The departure of Ngunze now marks another high point in the leadership shakeup at Kenya Airways amid efforts to turn around the company. From an investor viewpoint, the exit of Ngunze could herald better times for shareholders of Kenya Airways.

The airline’s employees have protested Ngunze’s leadership, with pilots at one point threatening to go on strike to force his resignation. As such, Ngunze’s exit could boost employees’ morale, which is important for achieving a successful turnaround of the struggling company.
The return of an expatriate

Joseph has hinted that a foreign expert may be brought in to run Kenya Airways after Ngunze paves the way. He said that the search for the next Kenya Airways chief executive is already on and it is global, adding that that they are considering recruiting someone with extensive knowledge and experience in running an airline company. 

That’s a signal that the board is looking for an executive who can do a better job than Ngunze. Considering that Ngunze worked at Kenya Airways for several years as chief operations officer before he was promoted to succeed Titus Naikuni as CEO in 2014, it is safe to conclude that Ngunze’s replacement would be a real warrior with a track record of turning around ailing airline companies.

As for a foreign expert being tapped to run Kenya Airways, the company has been led by an expatriate before so it won’t be the first time that it falls in the hands of a foreigner. Perhaps what investors might want to know at this juncture is how the company can perform under the leadership of a foreign CEO. While what lies in the future is everyone’s guess, Kenya Airways fared well under former CEO Brian Davies, an expatriate who led the company for seven years and left in 1999.

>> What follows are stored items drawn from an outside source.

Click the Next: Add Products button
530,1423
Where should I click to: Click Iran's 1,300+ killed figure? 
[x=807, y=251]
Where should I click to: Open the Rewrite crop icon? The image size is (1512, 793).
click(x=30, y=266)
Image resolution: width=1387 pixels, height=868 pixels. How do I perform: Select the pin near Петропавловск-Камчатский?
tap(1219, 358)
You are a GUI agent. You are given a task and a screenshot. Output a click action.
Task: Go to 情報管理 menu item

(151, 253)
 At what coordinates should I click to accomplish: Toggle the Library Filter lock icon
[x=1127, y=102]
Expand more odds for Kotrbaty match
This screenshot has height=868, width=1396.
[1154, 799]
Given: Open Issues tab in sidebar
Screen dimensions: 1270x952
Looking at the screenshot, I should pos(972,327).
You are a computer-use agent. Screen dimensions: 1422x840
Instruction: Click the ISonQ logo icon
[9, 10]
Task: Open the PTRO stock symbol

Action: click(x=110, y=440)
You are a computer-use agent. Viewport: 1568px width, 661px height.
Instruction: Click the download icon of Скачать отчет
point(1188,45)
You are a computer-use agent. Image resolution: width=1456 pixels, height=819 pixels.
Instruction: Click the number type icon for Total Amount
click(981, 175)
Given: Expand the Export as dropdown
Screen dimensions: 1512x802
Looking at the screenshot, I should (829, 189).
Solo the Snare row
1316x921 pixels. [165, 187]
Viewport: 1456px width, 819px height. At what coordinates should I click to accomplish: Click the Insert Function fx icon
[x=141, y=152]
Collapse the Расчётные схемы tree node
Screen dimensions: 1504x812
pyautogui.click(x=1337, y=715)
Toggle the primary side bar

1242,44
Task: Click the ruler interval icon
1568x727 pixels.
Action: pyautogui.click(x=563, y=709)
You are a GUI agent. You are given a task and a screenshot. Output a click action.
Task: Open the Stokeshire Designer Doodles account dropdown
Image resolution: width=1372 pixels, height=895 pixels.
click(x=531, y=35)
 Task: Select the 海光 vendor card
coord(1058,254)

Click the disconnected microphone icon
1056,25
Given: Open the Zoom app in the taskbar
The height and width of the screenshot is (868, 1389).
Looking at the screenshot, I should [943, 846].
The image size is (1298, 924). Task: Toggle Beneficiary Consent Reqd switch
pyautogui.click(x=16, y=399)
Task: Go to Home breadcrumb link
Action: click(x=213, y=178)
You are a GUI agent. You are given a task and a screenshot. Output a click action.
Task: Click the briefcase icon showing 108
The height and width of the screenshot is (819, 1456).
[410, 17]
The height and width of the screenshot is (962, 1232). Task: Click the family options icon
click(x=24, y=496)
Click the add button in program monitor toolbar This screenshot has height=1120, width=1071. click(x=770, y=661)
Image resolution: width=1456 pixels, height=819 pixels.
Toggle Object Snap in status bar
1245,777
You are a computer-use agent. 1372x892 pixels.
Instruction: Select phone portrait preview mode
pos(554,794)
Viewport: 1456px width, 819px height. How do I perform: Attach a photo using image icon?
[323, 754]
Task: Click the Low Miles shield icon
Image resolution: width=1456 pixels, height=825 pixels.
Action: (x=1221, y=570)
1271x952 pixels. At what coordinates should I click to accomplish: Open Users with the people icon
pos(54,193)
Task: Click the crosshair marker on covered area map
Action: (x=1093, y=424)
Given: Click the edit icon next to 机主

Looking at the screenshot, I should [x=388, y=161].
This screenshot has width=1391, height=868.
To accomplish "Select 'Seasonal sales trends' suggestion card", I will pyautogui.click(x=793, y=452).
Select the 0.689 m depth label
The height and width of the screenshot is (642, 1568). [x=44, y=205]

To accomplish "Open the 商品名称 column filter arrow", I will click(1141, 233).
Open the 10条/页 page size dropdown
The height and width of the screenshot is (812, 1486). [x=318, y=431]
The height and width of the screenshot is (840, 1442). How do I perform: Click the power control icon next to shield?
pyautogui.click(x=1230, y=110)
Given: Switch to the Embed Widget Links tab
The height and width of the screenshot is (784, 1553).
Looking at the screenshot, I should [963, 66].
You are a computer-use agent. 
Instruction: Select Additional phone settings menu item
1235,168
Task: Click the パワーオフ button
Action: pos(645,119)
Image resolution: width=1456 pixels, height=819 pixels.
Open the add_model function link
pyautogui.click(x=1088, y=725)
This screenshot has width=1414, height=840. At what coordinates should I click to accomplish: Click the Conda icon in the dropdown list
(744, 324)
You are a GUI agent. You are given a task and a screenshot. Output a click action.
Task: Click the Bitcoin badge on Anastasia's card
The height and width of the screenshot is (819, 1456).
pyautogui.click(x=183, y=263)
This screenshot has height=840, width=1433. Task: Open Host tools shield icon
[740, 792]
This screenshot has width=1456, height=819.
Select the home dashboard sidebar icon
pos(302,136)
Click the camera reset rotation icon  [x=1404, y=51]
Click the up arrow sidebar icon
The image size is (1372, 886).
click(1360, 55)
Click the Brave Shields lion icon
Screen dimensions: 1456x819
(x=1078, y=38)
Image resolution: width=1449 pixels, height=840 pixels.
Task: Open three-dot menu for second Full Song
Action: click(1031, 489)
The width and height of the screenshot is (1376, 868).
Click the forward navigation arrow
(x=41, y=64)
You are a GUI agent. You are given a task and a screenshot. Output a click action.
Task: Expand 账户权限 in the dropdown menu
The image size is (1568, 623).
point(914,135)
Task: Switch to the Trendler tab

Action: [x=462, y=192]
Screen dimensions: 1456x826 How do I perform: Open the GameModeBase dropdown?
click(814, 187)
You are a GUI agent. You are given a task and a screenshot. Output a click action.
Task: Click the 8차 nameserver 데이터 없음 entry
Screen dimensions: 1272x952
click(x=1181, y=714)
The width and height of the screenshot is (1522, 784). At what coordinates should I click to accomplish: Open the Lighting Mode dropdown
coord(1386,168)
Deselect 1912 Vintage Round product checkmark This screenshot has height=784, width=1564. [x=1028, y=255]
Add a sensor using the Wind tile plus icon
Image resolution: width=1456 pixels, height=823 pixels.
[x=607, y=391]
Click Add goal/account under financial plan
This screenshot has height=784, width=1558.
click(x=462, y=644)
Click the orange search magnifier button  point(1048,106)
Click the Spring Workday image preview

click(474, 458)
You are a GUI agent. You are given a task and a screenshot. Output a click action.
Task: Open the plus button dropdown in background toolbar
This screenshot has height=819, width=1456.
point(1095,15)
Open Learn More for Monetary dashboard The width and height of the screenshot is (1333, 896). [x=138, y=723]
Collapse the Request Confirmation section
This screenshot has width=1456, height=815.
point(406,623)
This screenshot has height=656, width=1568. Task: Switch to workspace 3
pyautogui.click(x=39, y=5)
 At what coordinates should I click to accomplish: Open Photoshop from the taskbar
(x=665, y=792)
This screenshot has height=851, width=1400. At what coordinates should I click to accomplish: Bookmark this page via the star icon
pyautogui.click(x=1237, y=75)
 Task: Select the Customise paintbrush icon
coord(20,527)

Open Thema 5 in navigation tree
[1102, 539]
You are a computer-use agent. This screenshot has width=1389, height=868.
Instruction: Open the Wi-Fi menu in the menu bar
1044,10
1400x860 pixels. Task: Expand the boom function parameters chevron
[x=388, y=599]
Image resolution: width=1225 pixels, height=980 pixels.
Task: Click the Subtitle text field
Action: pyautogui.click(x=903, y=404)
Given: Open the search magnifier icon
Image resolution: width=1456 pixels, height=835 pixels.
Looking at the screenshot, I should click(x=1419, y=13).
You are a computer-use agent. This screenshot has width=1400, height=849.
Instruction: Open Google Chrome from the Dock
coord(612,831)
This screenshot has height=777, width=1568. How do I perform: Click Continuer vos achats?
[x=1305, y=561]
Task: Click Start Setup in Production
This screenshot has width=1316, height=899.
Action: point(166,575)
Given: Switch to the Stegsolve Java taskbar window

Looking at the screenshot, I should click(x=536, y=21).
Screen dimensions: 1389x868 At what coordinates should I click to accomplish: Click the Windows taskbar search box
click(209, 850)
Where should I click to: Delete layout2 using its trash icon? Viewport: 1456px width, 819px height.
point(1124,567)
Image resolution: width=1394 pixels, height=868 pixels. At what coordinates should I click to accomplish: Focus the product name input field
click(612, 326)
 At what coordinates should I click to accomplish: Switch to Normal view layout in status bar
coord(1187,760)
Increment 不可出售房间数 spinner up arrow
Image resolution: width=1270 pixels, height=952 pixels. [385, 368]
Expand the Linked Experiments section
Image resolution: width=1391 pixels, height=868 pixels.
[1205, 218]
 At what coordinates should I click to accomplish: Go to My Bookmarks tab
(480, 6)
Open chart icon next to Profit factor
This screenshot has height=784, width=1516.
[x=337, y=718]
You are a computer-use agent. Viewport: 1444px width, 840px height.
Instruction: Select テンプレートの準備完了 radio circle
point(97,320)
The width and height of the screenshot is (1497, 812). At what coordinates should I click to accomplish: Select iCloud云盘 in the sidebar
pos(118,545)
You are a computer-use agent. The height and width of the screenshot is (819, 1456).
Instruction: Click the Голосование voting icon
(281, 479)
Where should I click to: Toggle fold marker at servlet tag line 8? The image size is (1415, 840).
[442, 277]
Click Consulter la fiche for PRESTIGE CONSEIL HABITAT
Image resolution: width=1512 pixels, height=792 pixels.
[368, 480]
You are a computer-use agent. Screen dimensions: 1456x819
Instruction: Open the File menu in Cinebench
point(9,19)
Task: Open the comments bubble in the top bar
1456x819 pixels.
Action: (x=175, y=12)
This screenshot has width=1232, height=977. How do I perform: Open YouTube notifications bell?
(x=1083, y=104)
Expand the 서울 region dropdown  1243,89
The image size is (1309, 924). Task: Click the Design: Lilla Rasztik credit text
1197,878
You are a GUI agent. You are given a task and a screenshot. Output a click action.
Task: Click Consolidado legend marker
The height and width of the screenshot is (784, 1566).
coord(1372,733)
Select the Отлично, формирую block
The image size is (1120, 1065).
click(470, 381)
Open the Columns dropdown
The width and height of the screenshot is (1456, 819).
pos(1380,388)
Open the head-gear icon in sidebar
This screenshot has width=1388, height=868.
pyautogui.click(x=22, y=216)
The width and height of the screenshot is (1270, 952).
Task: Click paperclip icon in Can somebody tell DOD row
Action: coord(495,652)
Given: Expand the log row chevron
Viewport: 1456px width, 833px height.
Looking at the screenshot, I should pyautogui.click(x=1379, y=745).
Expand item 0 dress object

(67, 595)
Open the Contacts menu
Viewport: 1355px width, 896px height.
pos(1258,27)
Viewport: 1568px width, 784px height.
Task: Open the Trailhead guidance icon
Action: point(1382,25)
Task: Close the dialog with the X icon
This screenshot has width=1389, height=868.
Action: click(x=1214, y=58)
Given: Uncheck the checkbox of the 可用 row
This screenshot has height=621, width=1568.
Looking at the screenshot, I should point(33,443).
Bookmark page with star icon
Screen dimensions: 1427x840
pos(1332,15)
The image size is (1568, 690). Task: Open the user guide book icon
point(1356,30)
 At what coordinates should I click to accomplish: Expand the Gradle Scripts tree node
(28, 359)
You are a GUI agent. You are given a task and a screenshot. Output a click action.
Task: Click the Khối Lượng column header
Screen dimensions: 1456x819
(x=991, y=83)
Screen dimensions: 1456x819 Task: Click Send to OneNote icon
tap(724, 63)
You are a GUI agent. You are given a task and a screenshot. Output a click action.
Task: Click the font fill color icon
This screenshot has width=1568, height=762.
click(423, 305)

But we are talking about the future and there is no guarantee that another expatriate will execute with same level of success as Davies. The environment has changed significantly since Davies left. For instance, the airline industry has become more competitive in the recent years as more players have entered the business with disruptive strategies and incumbents, save for the struggling ones like Kenya Airways, have responded to the challenge by strengthening their operations in multiple ways.

Identifying the problems
Kenya Airways’ new CEO will find an execution framework in place, which should speed up the turnaround process. The airline company hired Deloitte to do a forensic audit that revealed massive theft that contributed to the company’s woes and nearly pushed it to the brink of collapse. Kenya Airways tapped McKinsey to help it draw a restructuring plan that is expected to guide the incoming CEO.

Kenya Airways logged a loss of Ks26.2 billion on revenue of Ks116.16 billion in the fiscal year to March 2016, wider than a loss of Ks25.7 billion in prior year. The amounting losses and employee protests made it difficult for Ngunze to keep his job. 





 

Major shareholders
Dutch airline company KLM and the government of Kenya are the major institutional shareholders in Kenya Airways, each owning more than 20% of the company.

Stock movement
Kenya Airways shares are up about 32% since the beginning of 2016 and up 35% over the last one year. But the stock is down 98% over the last three years. With a market cap of Ks9.73 billion, Kenya Airways is a component of Kenya NSE 20, the benchmark index for 20 largest companies on the Nairobi Securities Exchange (NSE).